■ **Requirement**
Reproduce exactly the lines from the one containing "IBP Gear (172, 321)" through the last line of the records below, both included, and nothing else.

■ **Data extract**
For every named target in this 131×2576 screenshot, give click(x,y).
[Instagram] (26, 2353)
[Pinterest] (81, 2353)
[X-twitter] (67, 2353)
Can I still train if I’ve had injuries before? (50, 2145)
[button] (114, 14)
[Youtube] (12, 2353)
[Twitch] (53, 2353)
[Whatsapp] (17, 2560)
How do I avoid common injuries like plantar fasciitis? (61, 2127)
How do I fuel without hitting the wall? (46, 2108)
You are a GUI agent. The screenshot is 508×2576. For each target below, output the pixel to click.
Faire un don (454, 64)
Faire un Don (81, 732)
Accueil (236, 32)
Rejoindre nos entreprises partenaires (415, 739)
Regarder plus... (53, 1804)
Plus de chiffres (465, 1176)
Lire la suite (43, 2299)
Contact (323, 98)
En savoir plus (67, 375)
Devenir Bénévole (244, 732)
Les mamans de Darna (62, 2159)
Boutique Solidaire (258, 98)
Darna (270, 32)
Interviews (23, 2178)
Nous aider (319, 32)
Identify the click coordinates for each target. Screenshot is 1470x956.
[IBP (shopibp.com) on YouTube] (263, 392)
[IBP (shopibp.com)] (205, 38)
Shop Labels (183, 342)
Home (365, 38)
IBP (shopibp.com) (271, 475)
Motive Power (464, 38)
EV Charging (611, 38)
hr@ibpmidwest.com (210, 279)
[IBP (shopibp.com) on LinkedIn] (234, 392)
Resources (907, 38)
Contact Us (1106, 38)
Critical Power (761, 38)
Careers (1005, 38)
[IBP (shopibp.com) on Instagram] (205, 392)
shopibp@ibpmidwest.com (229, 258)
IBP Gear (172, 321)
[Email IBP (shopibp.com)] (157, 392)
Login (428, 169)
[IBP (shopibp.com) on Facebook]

■ **Final answer**
IBP Gear (172, 321)
[Email IBP (shopibp.com)] (157, 392)
Login (428, 169)
[IBP (shopibp.com) on Facebook]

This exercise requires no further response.